▶ _Material for this exercise_:
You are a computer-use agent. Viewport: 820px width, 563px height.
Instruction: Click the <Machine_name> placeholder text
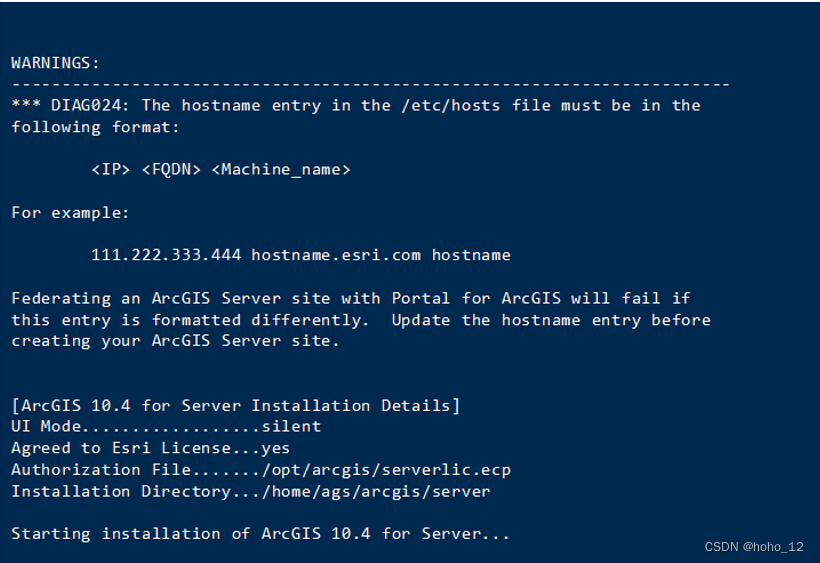[x=281, y=169]
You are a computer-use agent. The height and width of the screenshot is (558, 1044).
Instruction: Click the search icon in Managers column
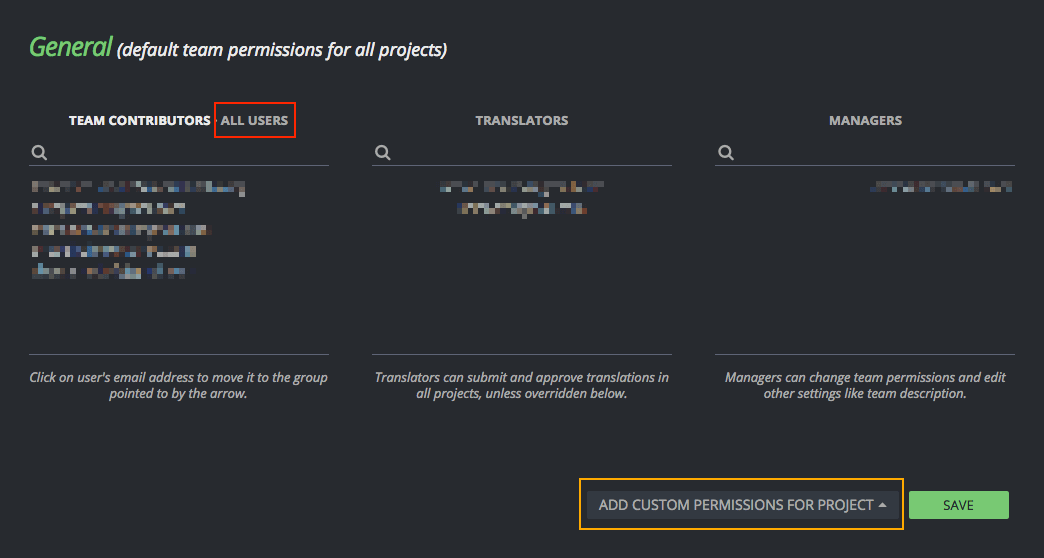click(x=726, y=153)
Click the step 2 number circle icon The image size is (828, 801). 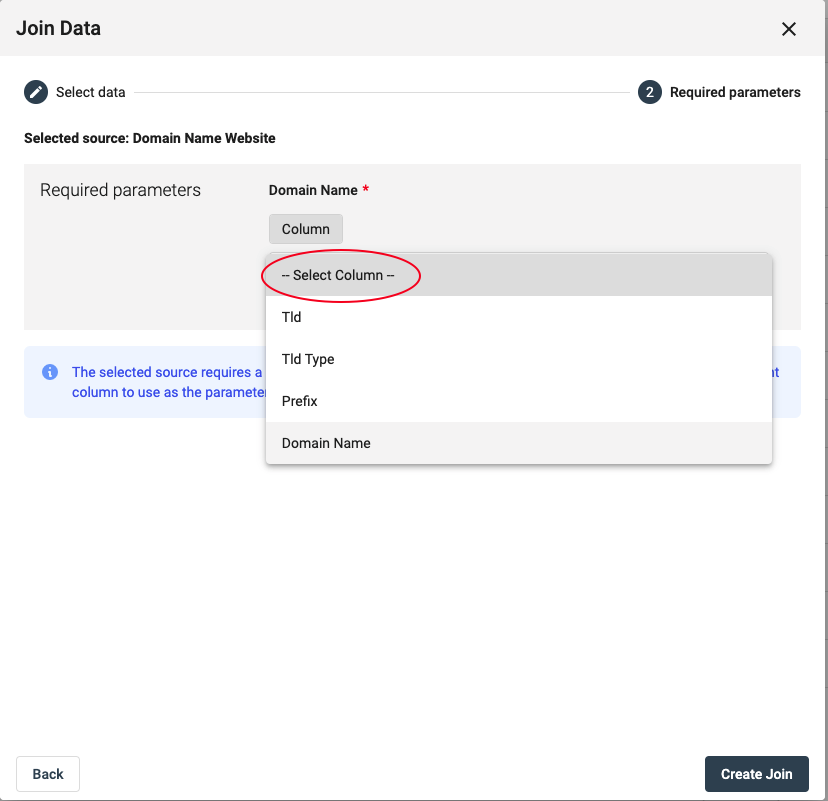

▶ _What to produce_: Give back the lines from the one containing "Instruction: Click the <Machine_name>" through the last line of the records above exactly as they appear, both included, and no pictures.

▶ _Answer_:
Instruction: Click the <Machine_name> placeholder text
[x=281, y=169]
You are a computer-use agent. The height and width of the screenshot is (558, 1044).
Instruction: Click the search icon in Managers column
click(x=726, y=153)
Click the step 2 number circle icon The image size is (828, 801). 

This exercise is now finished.